I suppose what I really want is for someone to wave a magic wand and for me to wake up in a new life with the things I want. But real life doesn’t work like that. I don’t mind having to work for things, but it seems that no matter how hard I try, I never get the things I work for and I can’t go on much longer without getting some kind of result.
I went shopping for a very belated wedding present for my sister and brother-in-law (long story why it’s been so long). Out walking and seeing all the Purim stuff in the Jewish shops, I reflected that it is only a few days until Purim, the happiest festival in the Jewish calendar, and yet the one I struggle with the most (well, tied with Pesach). I feel like Judaism is built for mentally healthy neurotypicals (for all the autistic precision with which Jewish law is codified).
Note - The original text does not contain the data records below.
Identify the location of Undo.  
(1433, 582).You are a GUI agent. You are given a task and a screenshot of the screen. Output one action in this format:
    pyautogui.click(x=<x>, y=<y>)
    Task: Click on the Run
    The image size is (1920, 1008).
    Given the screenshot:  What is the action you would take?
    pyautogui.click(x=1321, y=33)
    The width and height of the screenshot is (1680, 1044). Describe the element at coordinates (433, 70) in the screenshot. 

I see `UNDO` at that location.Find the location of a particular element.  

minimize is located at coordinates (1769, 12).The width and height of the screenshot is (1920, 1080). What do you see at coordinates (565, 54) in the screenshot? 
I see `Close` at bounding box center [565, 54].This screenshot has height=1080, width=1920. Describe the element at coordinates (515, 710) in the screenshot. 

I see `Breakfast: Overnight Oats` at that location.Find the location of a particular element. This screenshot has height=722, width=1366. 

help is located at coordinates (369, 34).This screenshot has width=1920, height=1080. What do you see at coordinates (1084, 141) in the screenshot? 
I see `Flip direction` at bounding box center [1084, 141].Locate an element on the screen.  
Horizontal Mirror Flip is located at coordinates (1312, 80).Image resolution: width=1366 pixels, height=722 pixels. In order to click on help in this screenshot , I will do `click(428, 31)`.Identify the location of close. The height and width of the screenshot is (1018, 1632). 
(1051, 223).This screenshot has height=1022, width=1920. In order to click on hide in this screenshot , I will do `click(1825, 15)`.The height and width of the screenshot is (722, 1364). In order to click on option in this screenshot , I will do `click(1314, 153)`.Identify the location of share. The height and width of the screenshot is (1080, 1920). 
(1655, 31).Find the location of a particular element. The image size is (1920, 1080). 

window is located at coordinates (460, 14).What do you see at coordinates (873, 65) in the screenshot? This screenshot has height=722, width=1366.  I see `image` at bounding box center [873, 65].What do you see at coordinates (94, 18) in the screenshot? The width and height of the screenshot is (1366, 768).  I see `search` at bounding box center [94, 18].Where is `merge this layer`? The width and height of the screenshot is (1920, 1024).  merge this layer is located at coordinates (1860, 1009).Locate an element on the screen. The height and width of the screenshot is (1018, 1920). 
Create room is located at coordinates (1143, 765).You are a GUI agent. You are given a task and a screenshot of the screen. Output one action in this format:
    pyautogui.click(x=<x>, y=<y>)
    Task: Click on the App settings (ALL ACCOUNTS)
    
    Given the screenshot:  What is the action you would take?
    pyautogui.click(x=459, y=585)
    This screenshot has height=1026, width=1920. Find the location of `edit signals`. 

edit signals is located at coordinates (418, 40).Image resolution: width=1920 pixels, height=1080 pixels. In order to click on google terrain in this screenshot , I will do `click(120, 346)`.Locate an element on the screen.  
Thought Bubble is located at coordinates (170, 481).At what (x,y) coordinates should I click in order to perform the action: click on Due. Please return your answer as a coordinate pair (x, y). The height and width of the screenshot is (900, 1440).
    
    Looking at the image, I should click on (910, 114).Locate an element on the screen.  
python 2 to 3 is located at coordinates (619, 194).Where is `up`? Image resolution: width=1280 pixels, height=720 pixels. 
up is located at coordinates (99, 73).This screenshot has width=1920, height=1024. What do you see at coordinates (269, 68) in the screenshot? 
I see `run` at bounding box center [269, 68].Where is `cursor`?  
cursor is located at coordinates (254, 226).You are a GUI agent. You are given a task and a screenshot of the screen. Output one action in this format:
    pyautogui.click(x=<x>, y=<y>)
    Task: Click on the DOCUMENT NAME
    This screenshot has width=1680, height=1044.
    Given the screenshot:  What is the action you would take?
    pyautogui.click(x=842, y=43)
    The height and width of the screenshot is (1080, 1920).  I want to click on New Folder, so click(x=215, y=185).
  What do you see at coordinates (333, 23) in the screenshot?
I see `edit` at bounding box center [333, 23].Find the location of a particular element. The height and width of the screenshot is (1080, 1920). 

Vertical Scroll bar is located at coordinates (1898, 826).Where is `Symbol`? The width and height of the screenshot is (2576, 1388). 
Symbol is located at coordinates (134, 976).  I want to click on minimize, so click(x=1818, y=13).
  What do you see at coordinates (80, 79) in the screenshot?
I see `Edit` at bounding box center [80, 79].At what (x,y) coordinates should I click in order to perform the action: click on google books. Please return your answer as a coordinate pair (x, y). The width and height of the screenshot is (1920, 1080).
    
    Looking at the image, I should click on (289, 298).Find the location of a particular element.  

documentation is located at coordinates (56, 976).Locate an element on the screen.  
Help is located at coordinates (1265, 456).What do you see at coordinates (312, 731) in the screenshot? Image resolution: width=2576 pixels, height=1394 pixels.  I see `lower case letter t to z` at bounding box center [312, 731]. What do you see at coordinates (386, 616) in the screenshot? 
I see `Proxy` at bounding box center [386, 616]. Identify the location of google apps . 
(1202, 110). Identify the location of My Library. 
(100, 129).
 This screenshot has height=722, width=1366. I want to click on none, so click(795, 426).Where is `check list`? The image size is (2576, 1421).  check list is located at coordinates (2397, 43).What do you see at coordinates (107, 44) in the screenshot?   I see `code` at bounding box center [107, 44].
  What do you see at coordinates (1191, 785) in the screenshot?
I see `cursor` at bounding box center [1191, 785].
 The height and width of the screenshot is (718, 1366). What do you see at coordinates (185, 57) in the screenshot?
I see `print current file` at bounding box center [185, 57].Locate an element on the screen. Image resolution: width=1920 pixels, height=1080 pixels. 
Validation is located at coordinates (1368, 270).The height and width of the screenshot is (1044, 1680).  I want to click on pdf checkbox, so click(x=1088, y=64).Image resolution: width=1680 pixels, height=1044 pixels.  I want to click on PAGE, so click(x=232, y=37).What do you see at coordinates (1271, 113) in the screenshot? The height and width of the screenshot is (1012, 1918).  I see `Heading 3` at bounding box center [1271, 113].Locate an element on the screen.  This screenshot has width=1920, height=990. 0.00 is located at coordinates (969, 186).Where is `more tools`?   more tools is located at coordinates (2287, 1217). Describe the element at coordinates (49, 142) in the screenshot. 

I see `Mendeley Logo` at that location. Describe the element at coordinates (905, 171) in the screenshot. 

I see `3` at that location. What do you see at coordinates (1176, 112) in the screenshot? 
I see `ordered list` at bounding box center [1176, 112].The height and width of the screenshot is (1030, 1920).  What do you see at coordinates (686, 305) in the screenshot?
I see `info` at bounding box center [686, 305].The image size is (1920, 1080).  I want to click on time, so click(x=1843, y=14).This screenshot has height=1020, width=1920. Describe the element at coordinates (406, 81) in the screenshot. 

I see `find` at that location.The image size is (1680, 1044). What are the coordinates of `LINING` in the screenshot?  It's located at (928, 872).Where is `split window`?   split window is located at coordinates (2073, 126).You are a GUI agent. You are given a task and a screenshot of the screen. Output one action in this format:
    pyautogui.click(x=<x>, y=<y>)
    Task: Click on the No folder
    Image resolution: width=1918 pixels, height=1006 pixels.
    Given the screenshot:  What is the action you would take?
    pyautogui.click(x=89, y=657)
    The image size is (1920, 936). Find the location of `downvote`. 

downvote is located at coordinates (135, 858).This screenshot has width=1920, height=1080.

There isn’t anywhere for someone who can’t join in with the festive crowd, who can’t drink, doesn’t have children or grandchildren and probably never will…
There’s a constant pressure to Do Things, whether from Judaism or work or family and friends. I just constantly feel that I have to do painful things so I don’t “let people down,” but no one is making sacrifices for me (except for my parents supporting me rent-free). I can’t cope with the constant pressure to be perfect. I’m not perfect, nowhere near it. Why can’t anyone understand that and leave me alone?
I honestly don’t know what I would do if someone said, “OK, you can choose the life you want. You can decide if you want to pray or study Torah and how much, what to do for work, what family and social life you want.” I can’t imagine would what actually feel good or how I can work that out. In reality, I probably couldn’t cope with a career or being married. Western society doesn’t really present me with an alternative to having a career and frum society doesn’t present me with an alternative to getting married. I think I could manage, and might benefit from (in terms of personal growth as well as support and happiness), a boyfriend/girlfriend relationship, but that’s not really an option in frum society.
Related: I just shouted at my parents. My Mum eagerly told me that my sister and BIL have concrete under their shale patio. I neither knew nor cared about this, no one having told me that it was a concern and I can’t really bring myself to care. Then Dad insisted on showing me a photo and I didn’t know what to say and ended up saying, “I don’t know what you want from me – to say “MY GOD THAT’S THE BEST GARDEN I’VE EVER SEEN??!!!” They did at least see the funny side. I shouldn’t have done it, but it’s getting harder and harder for me to take any kind of interest in my sister’s house without becoming monumentally depressed, yet everyone else seems to be expecting me to be as fascinated as if I were going to be living there myself. At least if she had a baby, I could play with him or her.
I feel like I can’t take any more. I can’t stand being so lonely and miserable. I want to die, but killing myself… I can’t put it into words, but I do and don’t want to kill myself. I do because I want to escape, but I don’t because I couldn’t put my parents through that, and because, I suppose, some part of me still hopes I might one day have some small measure of joy, albeit probably not in this world, and that would never happen if I killed myself. Plus, I suppose I can’t help feeling that killing myself would just lead to more punishment somehow.
I don’t want people to worry about me. I’m not going to do anything. I wouldn’t dare, really. I just wish so much that this wasn’t happening to me. I just wish that I wasn’t here.